Of course both sides are making huge, definitive statements — ‘there won’t be any problem’ vs. ‘patients will be dropping like flies.’ (“They have ripped seamless medical care out of the hands of providers,” said one. Yet the law has been in place since 2001; enforcement was simply waived during the pandemic.)

A group of US representatives, including several from Georgia, is asking CMS to retract the guidance that’s causing the kerfuffle, and one patient-advocacy group is considering a lawsuit. Whatever happens, knowing the rulemaking process it’s unlikely to happen quickly.

Big cancer breakthroughs

A new drug against glioma

For patients with treatment-resistant glioma, there’s great news. A phase 3 trial of a new drug dubbed vorasidenib didn’t just work, it worked gangbusters.

The team found the drug vorasidenib more than doubled progression-free survival in people with recurrent grade 2 glioma with IDH1 and IDH2 mutations. Compared with people who received a placebo, those who took vorasidenib went for nearly 17 more months without their cancer worsening, delaying the time before they needed to begin chemotherapy and radiation.

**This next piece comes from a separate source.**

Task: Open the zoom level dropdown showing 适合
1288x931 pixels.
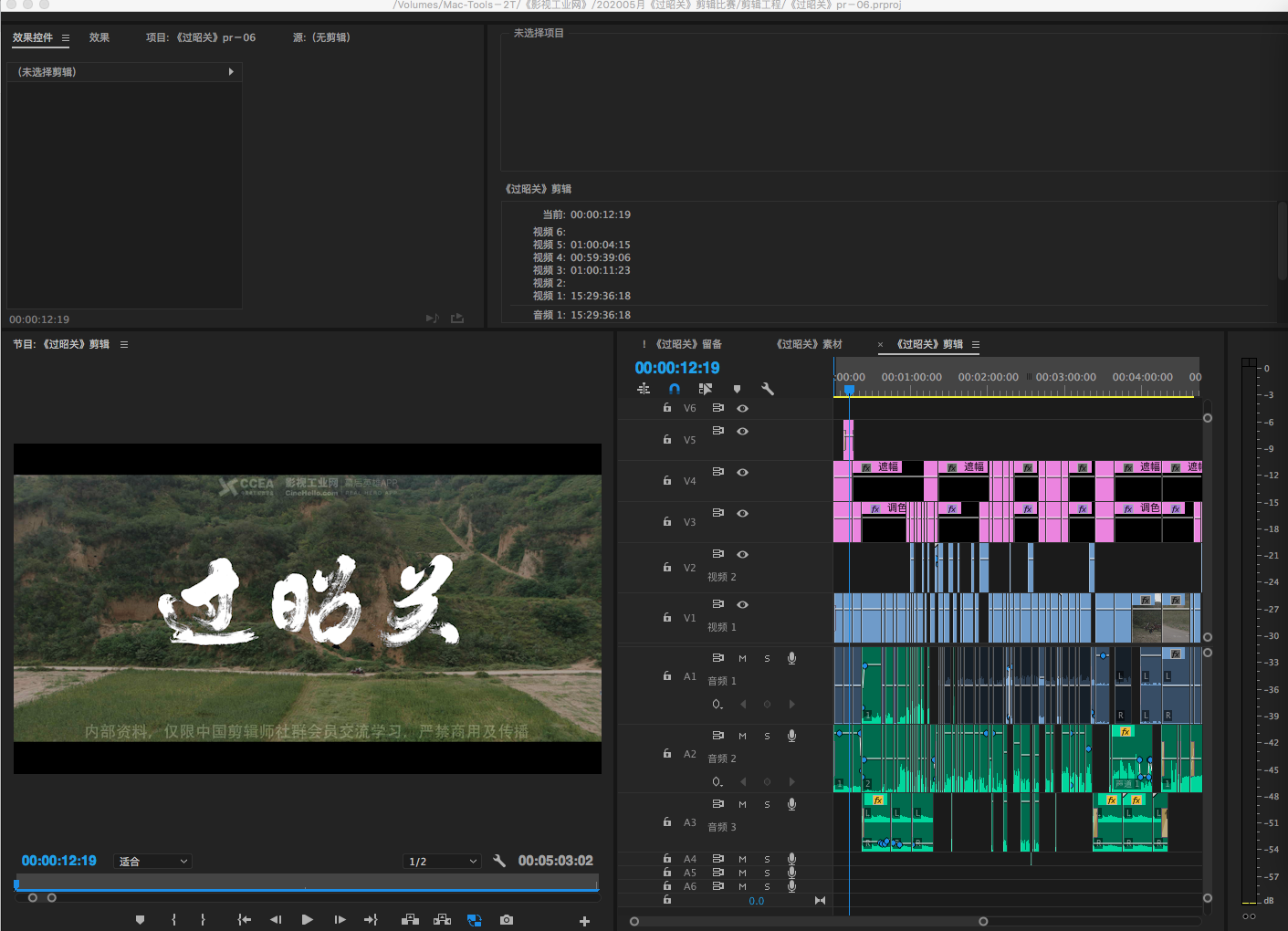Action: tap(152, 862)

Because glioma often strikes younger people, and the treatment for it can do nasty things to their brains, being able to delay or reduce traditional chemo/radiation treatment can make a huge difference. And vorasidenib is targeted only at cancer cells, so it doesn’t damage healthy ones.

With the phase 3 trial complete, FDA approval could (should?) be coming soon.

For some patients, huge lung cancer news

About a quarter of people diagnosed with lung cancer have a mutation in their EGFR gene. For those people, great news: “Taking the drug osimertinib after surgery dramatically reduced the risk of patients dying by 51%.

The survival benefit “was observed consistently” in an analysis across all study subgroups, including those with stage one, stage two, and stage three lung cancer. Chemotherapy had been given to 60% of those in the study, and the survival benefit of osimertinib was seen regardless of whether prior chemotherapy was received.

That’s a big enough deal that one researcher said osimertinib — aka Tagrisso — should become the standard of care for those patients.

Short Takes

Send in the bot

Endoscopy, schmendoscopy. Why stick a tube into someone when you can not just send in a tiny camera robot, but (now, thanks to George Washington University engineers) one that can be steered to the right location?

Think about this one for a bit

Intelligent minds take longer to solve difficult problems”.

[B]rains with less synchrony among various regions were prone to making hasty decisions without waiting for upstream brain regions to process the necessary information for solving the problem. However, for those with higher intelligence, their brain simulations took longer to solve the tougher tasks but committed fewer errors.